PARIS: Plus de 25 000 manifestants, selon les autorités, se sont rassemblés dimanche à Paris et dans d'autres villes de France, pour contester l'absence de procès après le meurtre de Sarah Halimi en 2017, à l'appel de collectifs citoyens et de représentants de la communauté juive. 

Ils étaient plus de 20 000 dans la capitale, a indiqué en fin de journée le ministère de l'Intérieur, et plus de 6 200 en province.  

Sous le mot d'ordre « Sans justice pas de République », les manifestants parisiens se sont retrouvés place du Trocadéro à l'initiative d'un collectif « Agissons pour Sarah Halimi ».  

Dès le début du rassemblement parisien, à 14H00, les organisateurs s'étaient félicités d'une « immense victoire ». Dans la foule, des pancartes ont été brandies, portant les messages « Pas de droit sans justice », « Justice défoncée ? » ou « Justice pour Sarah Halimi », quand d'autres manifestants huaient les magistrats de la Cour de cassation.  

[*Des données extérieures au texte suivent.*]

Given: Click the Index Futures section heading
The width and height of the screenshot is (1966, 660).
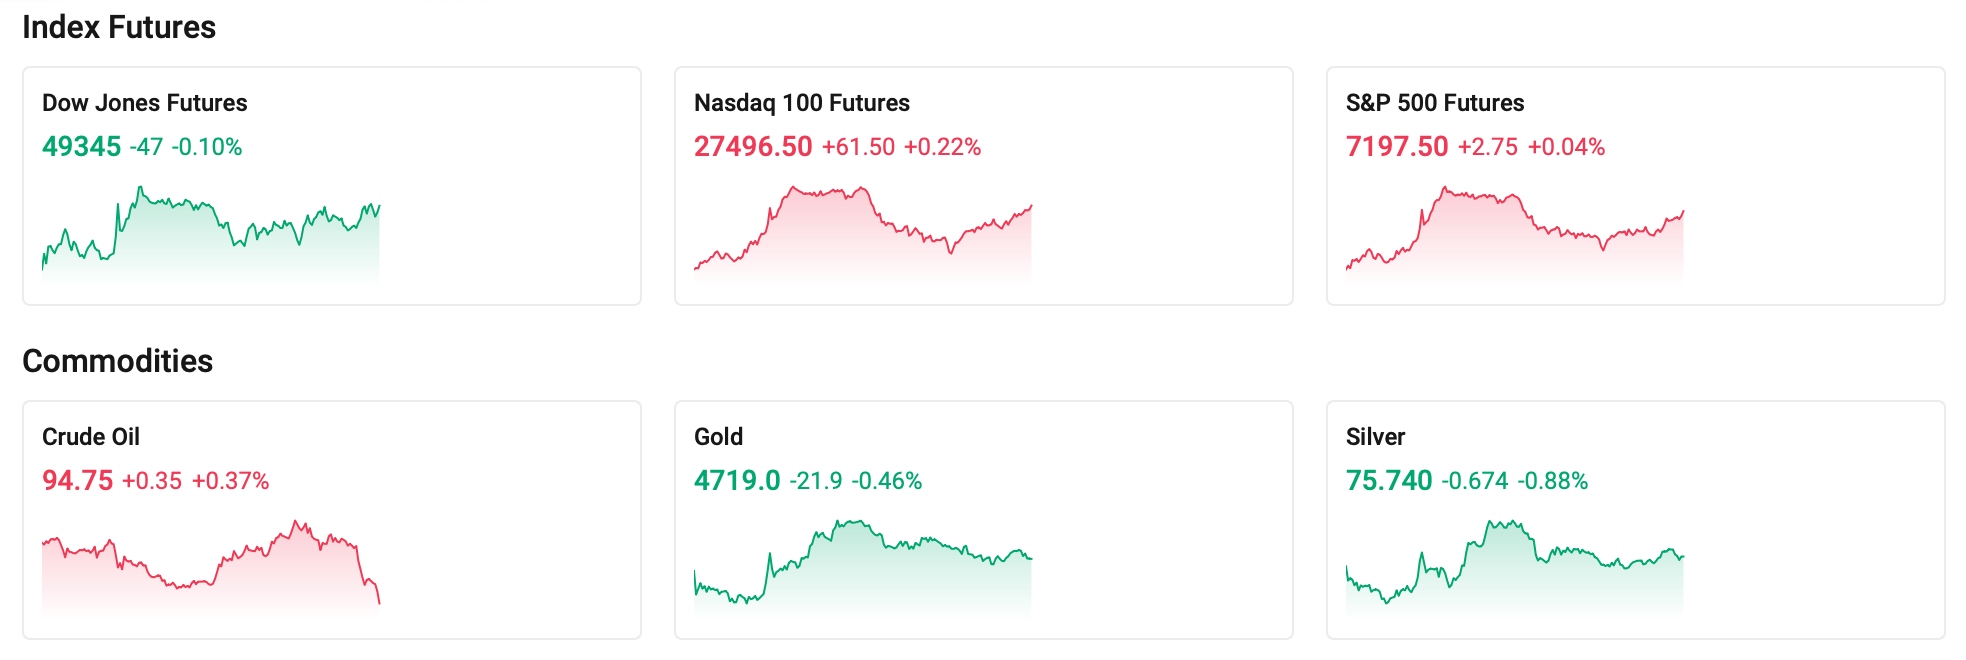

« La clameur est montée et l'espoir est revenu. L'espoir, c'est vous ici », a lancé à la tribune le frère de Sarah Halimi (ou Lucie Attal), William Attal. 

De nombreuses personnalités cultuelles, politiques, et du monde culturel et du spectacle, étaient également présentes pour réclamer « justice » pour Sarah Halimi, et une évolution de la loi.  

En milieu de journée dimanche, le garde des Sceaux Eric Dupond-Moretti avait déjà annoncé la présentation « fin mai » en Conseil des ministres d'un projet de loi visant à « combler » un « vide juridique », après que la Cour de cassation a confirmé l'irresponsabilité pénale du meurtrier de Sarah Halimi, sexagénaire juive tuée en 2017 à Paris.  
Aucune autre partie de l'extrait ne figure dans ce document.